Critical Cases - Epidural Abscess Emergency!
CC: Back pain
HPI: 61 yo M with PMHx DM, HTN, HCV c/o lower back pain x 2 days. The pain is located bilat but L>R and radiates down his LLE. Described as 9/10 and sharp/shooting. Seen two days ago and had CT T and L spine that showed herniated discs and neural foraminal stenosis. Taking acetaminophen without relief. Denies F/C/N/V/D/CP/SOB or upper back pain. . Pain is better when laying flat. Denies saddle paresthesias, leg numbness/weakness, difficulty urinating, urinary or fecal incontinence. Denies recent infection, no hx of cancer, and no IVDU. In 2006 he suffered a severe back injury after falling in a hole- was diagnosed with herniated discs at that time.
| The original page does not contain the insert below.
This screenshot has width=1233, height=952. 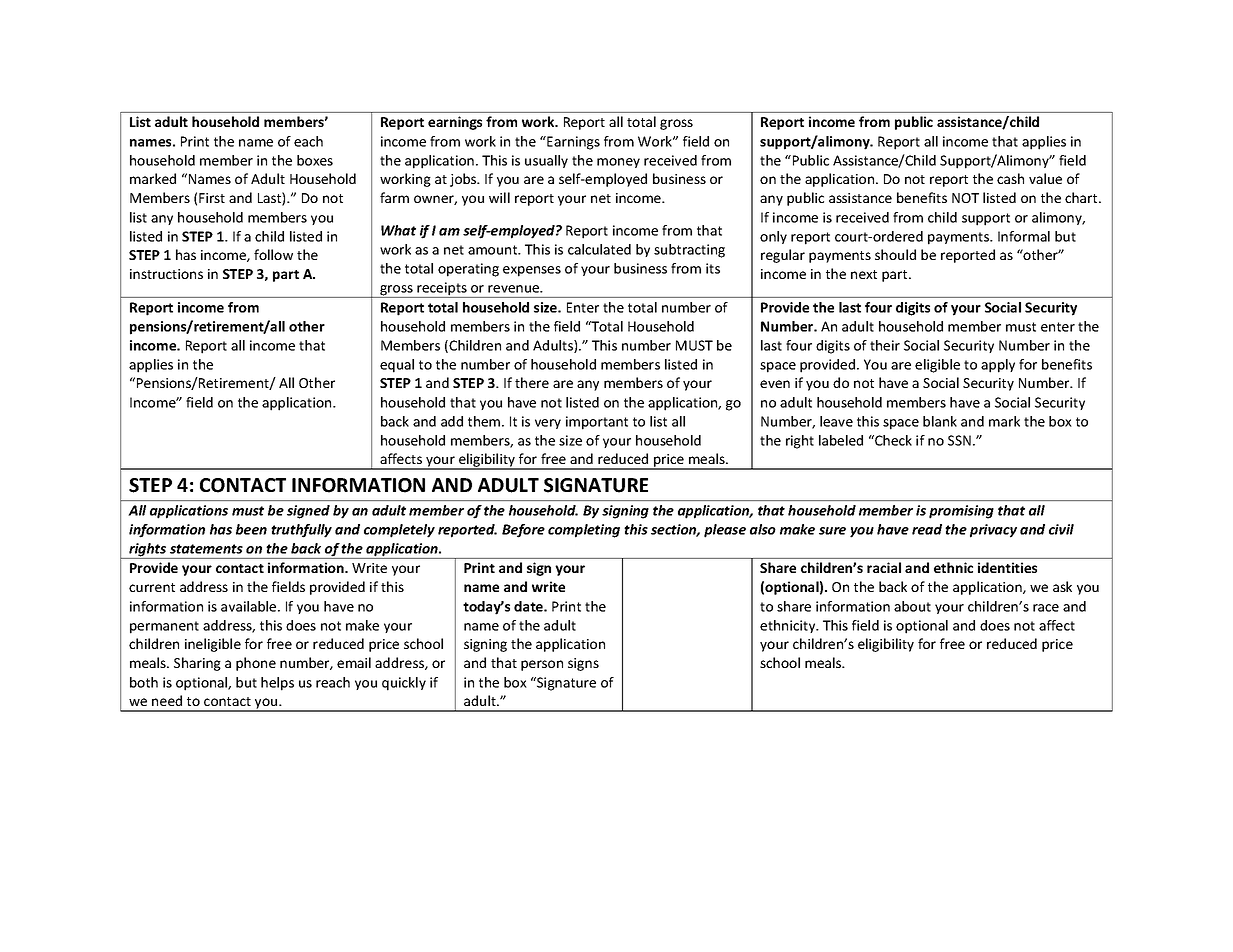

Works as a trash collector.
PE:
VS: BP 149/107 | Pulse 134 | Temp 99.5 °F (37.5 °C) (Oral) | Resp 18 | SpO2 97%
Cardiovascular: Reg rhythm, tachycardic, no murmur.
Pulmonary/Chest: Clear
Abdominal: Soft and nontender
Musculoskeletal:+b/l T anbd L paraspinal TTP
Rectal: normal rectal tone, no prostate tenderness
Neurological: He exhibits normal muscle tone. 5/5 strength BLE but severe pain with movement of LLE and +straight leg raise test.
Ddx:
- Sciatica secondary to known herniated discs
- Spinal stenosis
- Osteomyelitis/discitis/epidural abscess
- Epidural hematoma
- Pathologic fracture
- Consider: AAA/dissection (HTN, smoker, male), nephrolithiasis/pyelonephritis
Management:
- CBC/chem/ua all unremarkable
- CT a/p to assess for ureterolithiasis: negative
- Rpt vitals: T 102.1F HR 120s
- MRI of his T and L spine: Epidural abscess T11/T12
- Neurosurg consult: to OR for decompressive hemilaminectomy
- Cultures grew MSSA
Pearls:
- Back pain usually benign, until it is not
- Beware bouncebacks: intensify workup on second visit, consider consultation and/or admission
- Spinal epidural abscesses most common complaints in decreasing order: back pain > fever > focal neuro deficit; triad only in 8-37% of patients
- MRI is the study of choice for high clinical suspicion
- TIME IS OF THE ESSENCE → neuro outcome is correlated with degree of deficit prior to NSG intervention
Reference: Tanski ME and Ma OJ. Central Nervous System and Spinal Infections. In: Tintinalli JE, Stapczynski JS, Ma OJ, Yealy DM, Meckler GD, Cline DM, eds. Tintinalli's Emergency Medicine: A Comprehensive Study Guide, 8e. New York, NY: McGraw-Hill.